What is the reason for `std::make_tuple`?

Because you cannot use argument deduction for constructors. You need to write explicitly std::tuple<int, double>(i,d);.

It makes it more convenient for creating a tuple and passing it to another function in one-shot.

takes_tuple(make_tuple(i,d)) vs takes_tuple(tuple<int,double>(i,d)).

One less place to change when the type of i or d changes, especially if there were possible conversions to between the old and new types.

If it were possible to write std::tuple(i,d);, make_* would (probably) be redundant.

(Don't ask why here. Maybe for similar reasons why syntax A a(); does not invoke a default constructor. There are some painful c++ syntax peculiarities.)

UPDATE NOTE: As Daniel rightly notices, c++17 will be enhanced, so that template argument deduction will work for constructors, and such delegation will become obsolete.

We can find a rationale for why we need make_tuple and the various other make_* utilities in proposal N3602: Template parameter deduction for constructors which says (emphasis mine):

This paper proposes extending template parameter deduction for functions to constructors of template classes. The clearest way to describe the problem and solution is with some examples.

Suppose we have defined the following.

vector<int> vi1 = { 0, 1, 1, 2, 3, 5, 8 }; 
vector<int> vi2; template<class Func> 
    class Foo() { 
        public: Foo(Func f) : func(f) {} 
        void operator()(int i) { os << "Calling with " << i << endl; f(i); } 
        private: 
        Func func;
    };

Currently, if we want to instantiate template classes, we need to either specify the template parameters or use a "make_*" wrapper, leverage template parameter deduction for functions, or punt completely:

pair<int, double> p(2, 4.5); 
auto t = make_tuple(4, 3, 2.5); 
copy_n(vi1, 3, back_inserter(vi2)); // Virtually impossible to pass a lambda to a template class' constructor
for_each(vi.begin(), vi.end(), Foo<???>([&](int i) { ...}));

Note, the proposal is being tracked via EWG issue 60.

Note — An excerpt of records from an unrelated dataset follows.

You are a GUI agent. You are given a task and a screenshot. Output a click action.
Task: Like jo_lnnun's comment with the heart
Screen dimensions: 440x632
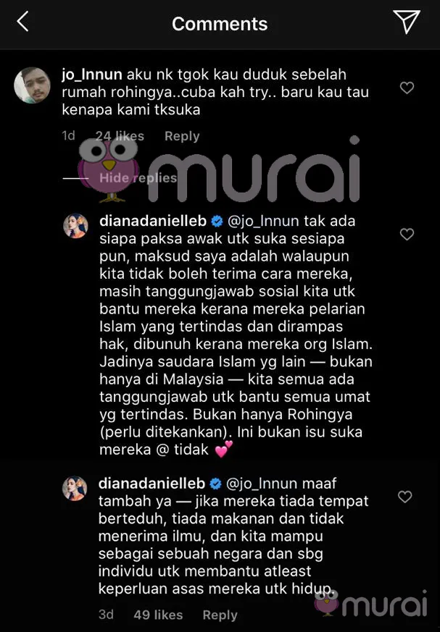click(407, 88)
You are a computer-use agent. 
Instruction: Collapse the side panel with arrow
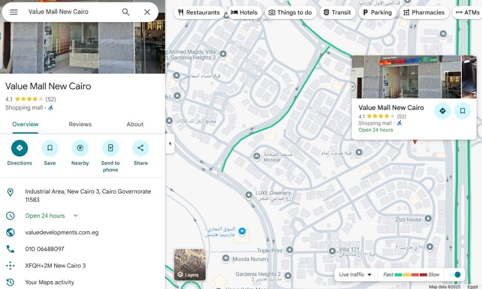point(170,144)
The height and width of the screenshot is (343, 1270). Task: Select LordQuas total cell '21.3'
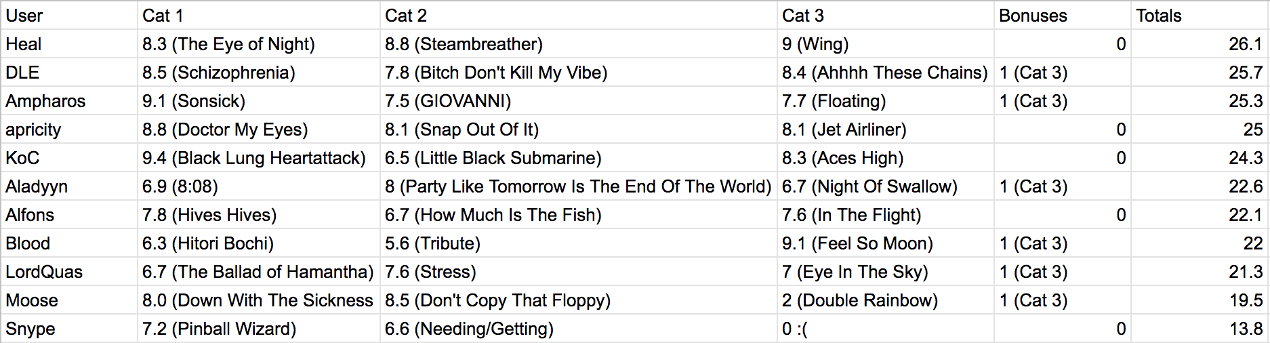tap(1199, 271)
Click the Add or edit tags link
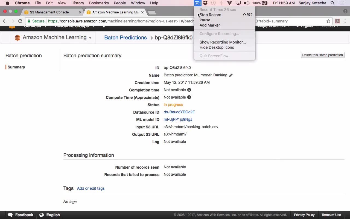Screen dimensions: 350x219 pos(91,188)
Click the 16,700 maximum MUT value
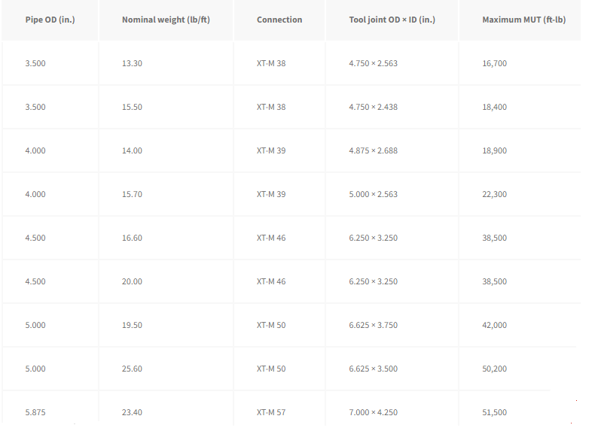Screen dimensions: 595x431 click(494, 63)
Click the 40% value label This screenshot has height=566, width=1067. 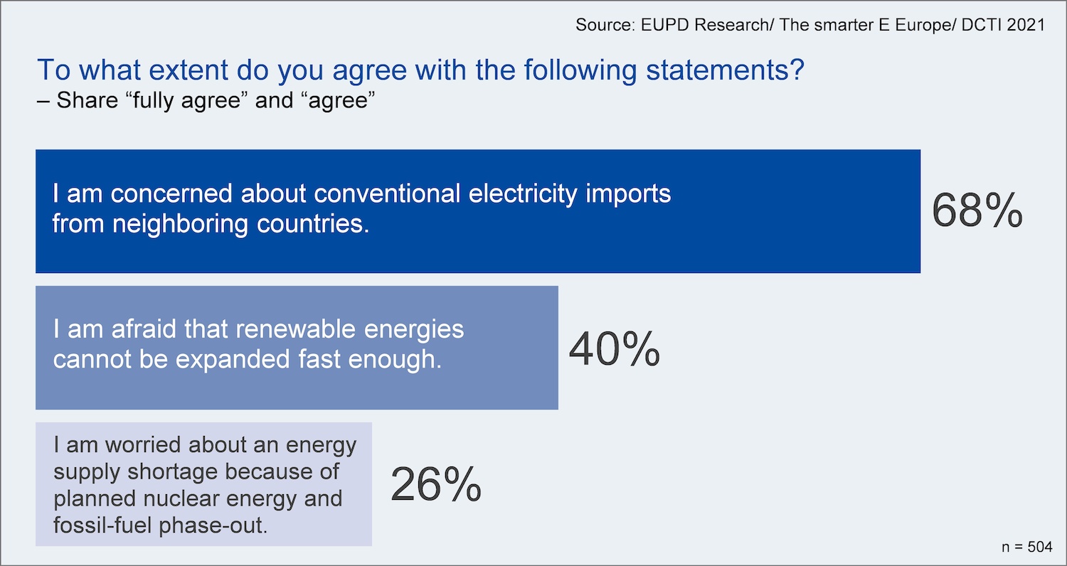click(614, 348)
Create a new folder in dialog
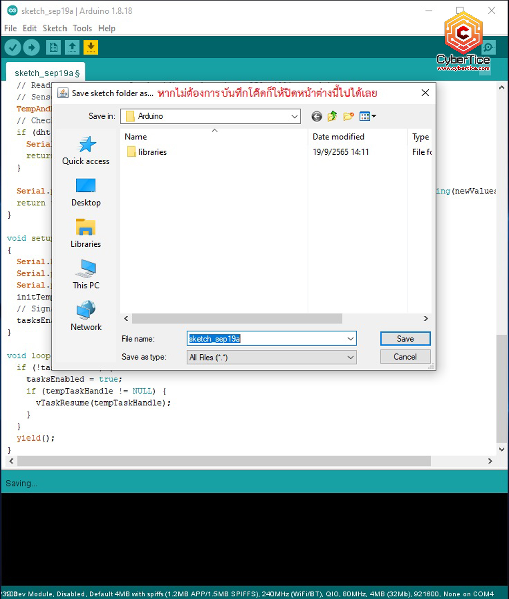This screenshot has width=509, height=599. (x=348, y=116)
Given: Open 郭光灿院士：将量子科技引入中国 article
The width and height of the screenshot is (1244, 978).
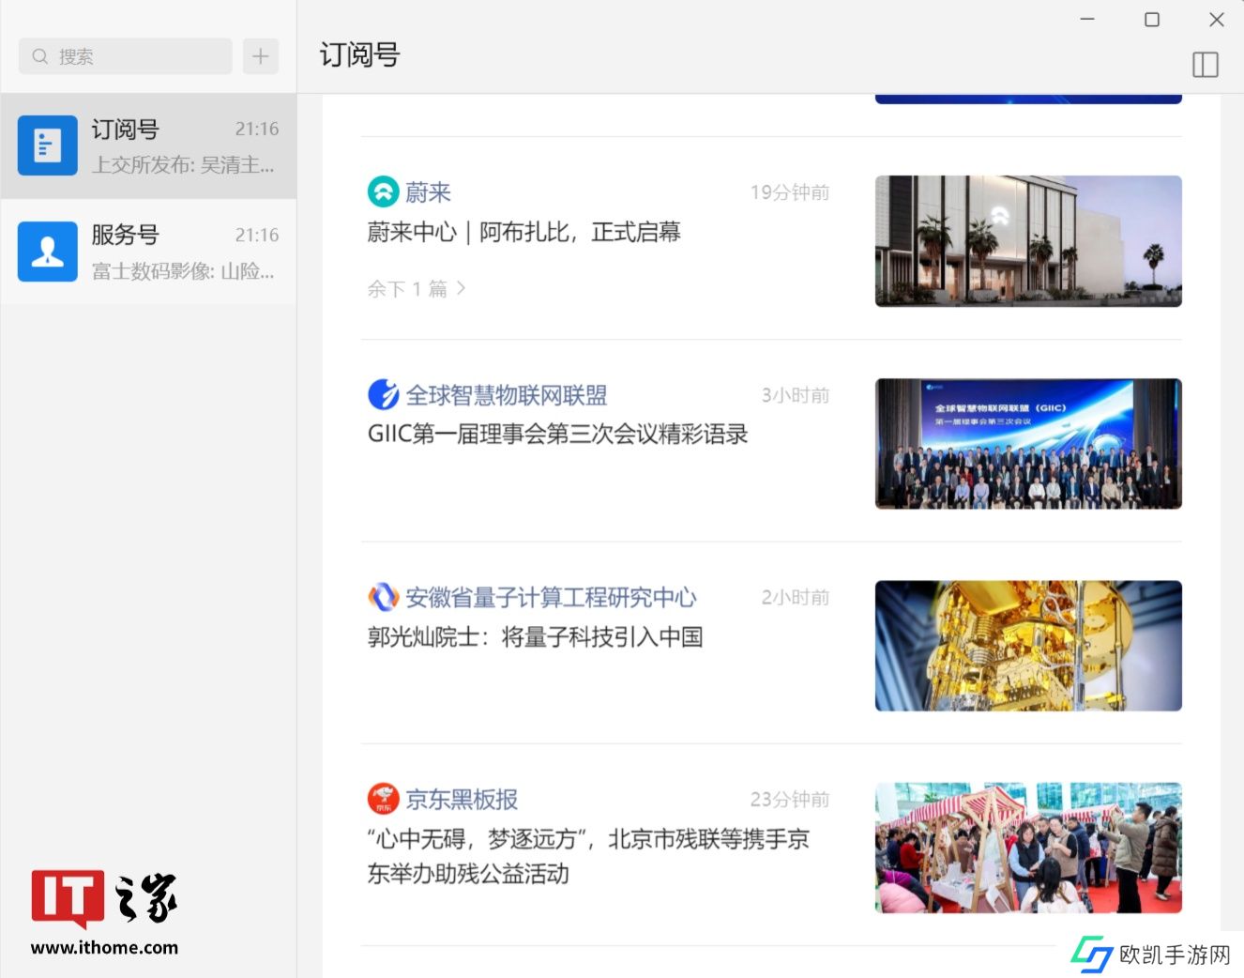Looking at the screenshot, I should (535, 637).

Only for template argument deduction. However, here's a (contrived) example where this is required for using a lambda:

class A
{
public:
    template<typename F>
    A(const std::tuple<F> &t)
    {
        // e.g.
        std::get<0>(t)();
    }
};

class B : public A
{
public:
     B(int i) : A(std::make_tuple([&i]{ ++i; }))
     {
         // Do something with i
     }
};

std::tuple<decltype([&i]{ ++i; })>([&i]{ ++i; }) cannot be used because the two lambda expressions have different types. A polymorphic wrapper like std::function adds runtime overhead. A named class with user-defined operator () would work (which may also need to be a friend of B, depending on the contents of the operator's body). That's what we used in ye olden days before C++11.